You should approach sprinting as an art to be practiced and nothing else. It’s not something to be thrown around loosely. Sprinting, when done right (and when done at the right times), ignites the metabolic furnace and triggers the muscle-building machinery. When done wrong, or when horribly overworked, it’s potentially injurious.
Properly preparing your body for the rigors of sprinting is imperative. This exercise is a super high-velocity movement, so don’t go into it cold. Strides are one way to prime the body for sprinting. Whatever you do, just be sure to ease your way into an all-out sprint.
Here are the elements of proper sprinting mechanics to strive for:
Heel has minimal contact with the ground.
Foot strikes the ground roughly under the hips.
Torso remains fairly upright and stays at the same height throughout the sprint.
Elbows stay at 90 degrees.
Shoulders (not elbows) initiate arm swing.

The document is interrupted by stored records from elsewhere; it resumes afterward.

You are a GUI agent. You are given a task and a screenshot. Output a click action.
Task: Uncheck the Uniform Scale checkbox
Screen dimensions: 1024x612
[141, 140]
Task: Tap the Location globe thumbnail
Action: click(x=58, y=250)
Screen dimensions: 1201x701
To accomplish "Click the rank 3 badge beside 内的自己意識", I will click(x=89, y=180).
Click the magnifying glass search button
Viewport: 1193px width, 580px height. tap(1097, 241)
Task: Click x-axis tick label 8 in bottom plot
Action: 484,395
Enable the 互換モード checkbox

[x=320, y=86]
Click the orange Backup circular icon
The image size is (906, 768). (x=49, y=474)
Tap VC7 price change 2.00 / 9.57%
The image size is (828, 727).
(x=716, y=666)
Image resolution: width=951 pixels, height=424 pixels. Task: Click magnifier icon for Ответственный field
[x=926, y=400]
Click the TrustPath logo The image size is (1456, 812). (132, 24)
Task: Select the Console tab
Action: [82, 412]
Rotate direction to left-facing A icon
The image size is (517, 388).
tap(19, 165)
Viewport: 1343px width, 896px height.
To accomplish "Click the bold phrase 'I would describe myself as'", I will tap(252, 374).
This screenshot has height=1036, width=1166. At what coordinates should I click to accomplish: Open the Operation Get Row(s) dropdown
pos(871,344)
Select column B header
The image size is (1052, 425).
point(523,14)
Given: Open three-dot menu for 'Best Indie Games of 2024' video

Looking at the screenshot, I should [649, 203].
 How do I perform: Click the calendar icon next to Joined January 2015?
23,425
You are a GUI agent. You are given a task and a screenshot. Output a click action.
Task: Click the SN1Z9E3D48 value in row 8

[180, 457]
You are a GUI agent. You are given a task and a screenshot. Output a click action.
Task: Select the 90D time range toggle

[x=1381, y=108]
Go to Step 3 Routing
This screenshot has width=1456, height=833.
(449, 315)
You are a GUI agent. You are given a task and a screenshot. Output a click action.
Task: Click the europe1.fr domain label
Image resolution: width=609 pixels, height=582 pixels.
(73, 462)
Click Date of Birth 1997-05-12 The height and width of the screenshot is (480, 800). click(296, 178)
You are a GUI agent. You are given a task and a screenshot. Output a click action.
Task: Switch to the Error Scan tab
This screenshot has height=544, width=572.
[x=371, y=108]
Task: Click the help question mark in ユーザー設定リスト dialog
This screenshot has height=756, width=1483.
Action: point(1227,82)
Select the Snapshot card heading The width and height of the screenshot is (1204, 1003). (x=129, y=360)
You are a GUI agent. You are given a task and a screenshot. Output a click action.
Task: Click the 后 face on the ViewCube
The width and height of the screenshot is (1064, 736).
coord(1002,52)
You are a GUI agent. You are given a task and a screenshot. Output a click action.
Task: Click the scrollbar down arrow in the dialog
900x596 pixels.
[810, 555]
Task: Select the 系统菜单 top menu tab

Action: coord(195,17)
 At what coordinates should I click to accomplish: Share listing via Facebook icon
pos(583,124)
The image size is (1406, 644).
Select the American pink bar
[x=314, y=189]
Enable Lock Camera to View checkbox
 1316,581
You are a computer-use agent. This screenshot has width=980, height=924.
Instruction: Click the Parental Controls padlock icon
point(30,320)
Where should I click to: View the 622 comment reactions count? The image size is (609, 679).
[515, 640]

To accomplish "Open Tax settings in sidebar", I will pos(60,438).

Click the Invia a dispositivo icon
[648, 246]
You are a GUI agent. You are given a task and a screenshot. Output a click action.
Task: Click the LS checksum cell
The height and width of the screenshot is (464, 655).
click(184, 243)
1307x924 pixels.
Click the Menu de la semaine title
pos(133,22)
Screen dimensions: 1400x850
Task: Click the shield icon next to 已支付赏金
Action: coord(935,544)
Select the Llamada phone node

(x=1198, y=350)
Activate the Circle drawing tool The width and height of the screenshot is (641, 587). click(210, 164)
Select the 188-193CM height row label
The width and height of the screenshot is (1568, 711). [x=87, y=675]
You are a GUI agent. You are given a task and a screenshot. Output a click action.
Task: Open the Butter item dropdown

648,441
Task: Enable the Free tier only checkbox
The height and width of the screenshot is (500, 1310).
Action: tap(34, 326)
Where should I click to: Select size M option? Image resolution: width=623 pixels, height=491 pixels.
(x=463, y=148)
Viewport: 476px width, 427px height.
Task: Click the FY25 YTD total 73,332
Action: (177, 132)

Movement of the arms match the movement of the legs in a contralateral fashion (arm rises and falls with opposite leg).
Credit: Photo courtesy of Rebekah Ulmer
If, for whatever reason, sprinting on foot isn’t for you, try bike sprints. Bike sprints are similar to running sprints in that you try to move as quickly as possible, basically going all out as you pedal the bike. You can use a stationary bike or a regular one if you prefer. Although bike sprints aren’t as beneficial as running sprints, they allow for a lower impact variation of sprinting.
Sprinting may feel awkward at first, especially if you haven’t done it in a while. But, as with all other forms of movement, the more you practice, the better you’ll get. Treat sprinting as practice instead of a workout. The sweat will come, but let it be the consequence of diligent rehearsal, not mindless running for running’s sake.